Mueller is honest with students about the rigors of their job.
“I tell them this job is tough and you need everyone to do it. This job is more to your life than just a job, whether we want to admit it or not. And sometimes it is harmful to ourselves if we do not refrain from it, “said Müller.” I have had conversations with former classmates and colleagues who say that sometimes you have to be ready to go away and find the right situation, that’s out there. “
Time for a change
Both Krull and Mueller say it’s time for change … and not too soon. Since the job is increasingly dominated by women and women are more likely to think of suicide than their male colleagues, this gives what is happening in the industry a whole new dynamic – and urgency.
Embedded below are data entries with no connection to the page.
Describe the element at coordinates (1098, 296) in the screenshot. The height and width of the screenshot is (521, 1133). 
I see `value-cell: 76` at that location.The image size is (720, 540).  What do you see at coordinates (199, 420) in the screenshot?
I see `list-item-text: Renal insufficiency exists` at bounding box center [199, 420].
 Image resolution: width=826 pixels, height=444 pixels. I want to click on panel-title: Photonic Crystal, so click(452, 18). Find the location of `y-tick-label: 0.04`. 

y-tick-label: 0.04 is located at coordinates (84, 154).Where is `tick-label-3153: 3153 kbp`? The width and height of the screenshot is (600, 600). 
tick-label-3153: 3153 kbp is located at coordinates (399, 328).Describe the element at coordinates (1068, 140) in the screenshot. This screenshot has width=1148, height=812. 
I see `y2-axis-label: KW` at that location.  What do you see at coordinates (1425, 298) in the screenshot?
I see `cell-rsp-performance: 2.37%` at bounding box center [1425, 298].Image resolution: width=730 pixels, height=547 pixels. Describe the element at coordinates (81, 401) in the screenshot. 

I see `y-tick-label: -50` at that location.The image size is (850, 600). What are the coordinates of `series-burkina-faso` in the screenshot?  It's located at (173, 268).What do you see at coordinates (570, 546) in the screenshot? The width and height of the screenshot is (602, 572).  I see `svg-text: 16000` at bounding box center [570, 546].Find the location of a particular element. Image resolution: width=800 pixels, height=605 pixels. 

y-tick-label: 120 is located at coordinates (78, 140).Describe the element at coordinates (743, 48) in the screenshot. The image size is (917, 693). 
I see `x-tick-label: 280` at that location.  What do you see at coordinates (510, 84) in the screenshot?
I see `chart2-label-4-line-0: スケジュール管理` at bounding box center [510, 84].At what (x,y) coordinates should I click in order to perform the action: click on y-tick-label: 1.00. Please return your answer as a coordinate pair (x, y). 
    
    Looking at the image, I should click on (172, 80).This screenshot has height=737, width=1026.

Most of the positions in the respective clinics are occupied by women, many of whom are raising families.
“I want to be the entrepreneur who changes the business model that we may have to adjust a few things so we all – including dads – can make it to a baseball game, have time to breastfeed, or celebrate their children’s birthdays. “said Krull.” But just because you have no children doesn’t mean you have fewer opportunities to lead a life or be free, have time or go on vacation ‘looks very different today. But it’s okay, that to change to suit our needs. “
A year and a half ago, says Krull, she convinced her (now retired) partner to close the clinic on Saturdays.
“I finally convinced everyone that 40 hours a week is enough. Now all doctors only work four (albeit long) days a week, but something amazing has happened: We did not get much headwind from our customers and our productivity has increased, ”said Krull. “There are a lot of studies that suggest that happiness equals productivity. And by reducing our hours, we’ve actually made more money and are happier people.”